This is my third Grainline Studio pattern and I’m not stopping anytime soon. I love Jen’s design aesthetic – modern wardrobe staples with a minimalist approach. Which reminds me, I need to crank out some more Moss Minis for fall/winter this year since the one I made last year was not enough (plus I need to make one a bit longer so I can wear it for work, eeep). She’s an expert pattern designer and writes great instructions, so I knew I’d be in good hands using this pattern as my first serious foray into shirt-making.
So, this shirt isn’t perfect by any means, and I’m ok with that. I realized after the fact that I haven’t been stretching and challenging myself with my sewing skills – I love me some knits pretty hard, and that’s great for whipping out basic tees and cute dresses for my closet. But if I want to grow – and truly become a better sewist – I need to start taking on more projects with more challenging techniques.
Let me put it this way – that collar stand kicked my ass.
To borrow a term from Lauren, who borrowed a term from Clueless, this shirt is definitely a “Monet:” it looks good from a distance but up close, it’s kind of a mess (thank goodness for prints). Everything started out all fine and dandy: sewing the side seams together, attaching the yoke, adding a pocket (I was going to put on two, but after I added one, I decided not to since it just gets lost in the print, as demonstrated in the picture above). And then came the sleeve plackets….they’re kinda meh. I think I may have goofed with them overlapping the wrong way, but it doesn’t seem that noticeable to me. The button bands went on smoothly, cuffs were attached ok…

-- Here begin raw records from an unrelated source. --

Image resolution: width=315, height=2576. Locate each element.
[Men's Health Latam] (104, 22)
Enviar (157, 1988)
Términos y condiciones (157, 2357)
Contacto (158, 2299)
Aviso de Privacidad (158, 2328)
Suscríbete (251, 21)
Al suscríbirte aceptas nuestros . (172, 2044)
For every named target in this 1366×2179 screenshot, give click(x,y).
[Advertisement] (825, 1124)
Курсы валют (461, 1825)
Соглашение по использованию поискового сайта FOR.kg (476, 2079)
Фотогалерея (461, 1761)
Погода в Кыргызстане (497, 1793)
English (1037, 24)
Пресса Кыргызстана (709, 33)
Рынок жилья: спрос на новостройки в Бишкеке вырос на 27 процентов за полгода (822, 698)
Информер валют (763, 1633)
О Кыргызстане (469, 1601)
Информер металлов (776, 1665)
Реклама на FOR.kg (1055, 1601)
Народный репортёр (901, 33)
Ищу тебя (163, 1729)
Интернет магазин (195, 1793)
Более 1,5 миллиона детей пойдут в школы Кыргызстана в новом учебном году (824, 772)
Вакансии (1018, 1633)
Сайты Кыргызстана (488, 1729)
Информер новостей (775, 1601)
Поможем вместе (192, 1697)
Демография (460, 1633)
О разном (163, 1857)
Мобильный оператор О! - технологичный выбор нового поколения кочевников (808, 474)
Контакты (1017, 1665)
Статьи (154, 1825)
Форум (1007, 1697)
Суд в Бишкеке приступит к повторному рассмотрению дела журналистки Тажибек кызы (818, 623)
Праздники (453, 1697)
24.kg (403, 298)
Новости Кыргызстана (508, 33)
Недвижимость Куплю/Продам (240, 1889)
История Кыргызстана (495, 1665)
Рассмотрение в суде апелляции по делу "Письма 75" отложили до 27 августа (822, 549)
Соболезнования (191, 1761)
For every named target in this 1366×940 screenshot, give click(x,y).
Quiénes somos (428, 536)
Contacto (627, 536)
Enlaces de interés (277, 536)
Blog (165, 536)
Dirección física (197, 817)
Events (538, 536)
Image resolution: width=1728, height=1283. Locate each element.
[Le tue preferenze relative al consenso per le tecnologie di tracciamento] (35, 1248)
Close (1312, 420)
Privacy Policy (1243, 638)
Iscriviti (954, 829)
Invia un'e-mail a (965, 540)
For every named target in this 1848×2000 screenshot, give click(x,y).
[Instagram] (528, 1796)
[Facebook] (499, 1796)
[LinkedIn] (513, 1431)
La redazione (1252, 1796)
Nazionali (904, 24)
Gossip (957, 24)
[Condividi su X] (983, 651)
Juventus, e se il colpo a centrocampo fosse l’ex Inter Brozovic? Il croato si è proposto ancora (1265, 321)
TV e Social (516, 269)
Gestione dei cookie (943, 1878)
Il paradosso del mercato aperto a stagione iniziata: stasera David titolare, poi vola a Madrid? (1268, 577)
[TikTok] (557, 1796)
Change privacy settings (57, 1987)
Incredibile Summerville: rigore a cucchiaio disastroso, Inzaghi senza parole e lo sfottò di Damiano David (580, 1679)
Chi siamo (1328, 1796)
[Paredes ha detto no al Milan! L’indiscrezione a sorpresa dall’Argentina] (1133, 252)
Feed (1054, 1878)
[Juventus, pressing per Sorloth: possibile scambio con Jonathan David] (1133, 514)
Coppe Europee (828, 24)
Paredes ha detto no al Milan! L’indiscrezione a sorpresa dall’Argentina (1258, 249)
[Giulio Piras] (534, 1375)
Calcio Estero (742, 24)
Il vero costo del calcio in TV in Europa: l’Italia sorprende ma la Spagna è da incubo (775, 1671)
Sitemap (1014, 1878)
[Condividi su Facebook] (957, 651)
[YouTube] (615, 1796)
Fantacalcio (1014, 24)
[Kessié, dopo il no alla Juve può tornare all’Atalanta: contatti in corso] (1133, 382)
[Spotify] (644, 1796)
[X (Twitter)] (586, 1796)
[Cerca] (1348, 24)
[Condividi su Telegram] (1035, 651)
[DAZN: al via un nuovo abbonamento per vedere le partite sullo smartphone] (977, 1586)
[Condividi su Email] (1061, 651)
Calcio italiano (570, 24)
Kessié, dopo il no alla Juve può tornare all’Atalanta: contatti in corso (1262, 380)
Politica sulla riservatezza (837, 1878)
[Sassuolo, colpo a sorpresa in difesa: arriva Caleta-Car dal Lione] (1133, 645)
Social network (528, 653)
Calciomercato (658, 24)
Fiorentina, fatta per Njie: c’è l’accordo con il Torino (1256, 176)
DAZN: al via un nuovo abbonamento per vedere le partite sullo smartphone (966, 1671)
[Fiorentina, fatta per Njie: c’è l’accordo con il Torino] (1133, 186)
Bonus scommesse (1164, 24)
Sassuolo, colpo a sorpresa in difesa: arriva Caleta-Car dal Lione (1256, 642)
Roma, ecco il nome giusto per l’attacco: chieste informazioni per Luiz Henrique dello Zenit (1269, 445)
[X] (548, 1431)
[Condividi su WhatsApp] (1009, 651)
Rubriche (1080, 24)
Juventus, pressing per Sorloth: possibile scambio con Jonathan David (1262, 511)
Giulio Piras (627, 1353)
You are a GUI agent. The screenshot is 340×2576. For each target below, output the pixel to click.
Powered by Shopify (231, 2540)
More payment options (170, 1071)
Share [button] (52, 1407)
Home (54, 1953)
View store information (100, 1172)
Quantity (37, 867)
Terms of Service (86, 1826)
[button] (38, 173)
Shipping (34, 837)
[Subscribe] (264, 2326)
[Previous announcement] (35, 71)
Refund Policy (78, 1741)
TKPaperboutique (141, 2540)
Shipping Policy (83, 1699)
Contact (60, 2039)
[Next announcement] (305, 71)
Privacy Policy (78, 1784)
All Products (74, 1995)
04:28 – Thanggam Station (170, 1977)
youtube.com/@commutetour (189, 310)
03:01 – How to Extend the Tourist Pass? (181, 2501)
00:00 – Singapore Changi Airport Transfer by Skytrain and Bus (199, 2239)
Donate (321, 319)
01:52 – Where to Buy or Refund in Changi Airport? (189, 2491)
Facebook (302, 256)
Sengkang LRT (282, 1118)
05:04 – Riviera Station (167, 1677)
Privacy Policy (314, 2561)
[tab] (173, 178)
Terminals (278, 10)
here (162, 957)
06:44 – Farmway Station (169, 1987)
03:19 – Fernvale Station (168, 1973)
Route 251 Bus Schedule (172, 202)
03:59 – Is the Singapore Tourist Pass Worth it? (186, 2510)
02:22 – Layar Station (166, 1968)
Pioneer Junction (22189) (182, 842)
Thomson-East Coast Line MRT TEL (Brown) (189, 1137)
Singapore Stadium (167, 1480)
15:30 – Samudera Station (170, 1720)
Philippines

And then that goddamn collar stand.
Ok, shame on me for not at least *practicing* how to attach a collar stand to a shirt. I’ve made a couple of collared shirts in the past out of cheap shiny poly and other wonderful fabric choices from Joann Fabrics, but they were just the simple kind of collar that attaches to the neckline. Dust-your-hands-off-and-call-it-a-day kind of collars. So, I thought, how difficult could this be? It’s not awful looking…it just doesn’t match up well at the one side, it kind of juts out from the button band. And hell, my stitching looks awful in the inside of the collar – there’s some fabric that got tucked and sewn in place, and I didn’t have the heart to rip it out and sew it again, and I figured it wasn’t too noticeable when the collar is open (ehhh it kind of is). Plus, when I was turning the collar right side out, I poked a little too hard with my point turner, made a hole in the edge of the collar stand, and it started to fray – greaaaat. Some Fray-Chek solved that, but again…it’s just more little details that make this not the best thing I’ve ever made.
Oh, and I totally did not understand how to make the top buttonhole in the collarstand, even after studying one of my own RTW shirts…I was way off with that shit.
Amazingly, my buttonholes came out ok! They were actually the least stressful part of sewing this shirt, I got the placement right and didn’t screw up stitching any of them on my Bernina 1005…I really miss the automatic buttonhole feature on my mom’s Bernina, it makes a world of difference when it comes to buttonhole precision.
So, try, try again, right? Totally. I WILL master making button-down shirts – they seem like part of the perfect uniform of skinny jeans and boots for my new job. And I like the fit of this shirt, too, it’s not too boxy and it doesn’t have any bust darts I have to worry about moving up. I think I may lengthen it a little next time…I feel like it could be a slightly longer. I’m also going to try using Andrea’s tutorial on sewing collar stands for my next shirt, I feel like she’s an “Archer Expert” with all of the fabulous shirts she’s cranked out from this pattern. My next fabric: a Marc Jacobs tiny floral print cotton shirting. And maybe on my next shirt, I’ll be proud enough to show some close-up shots of the stitching detail!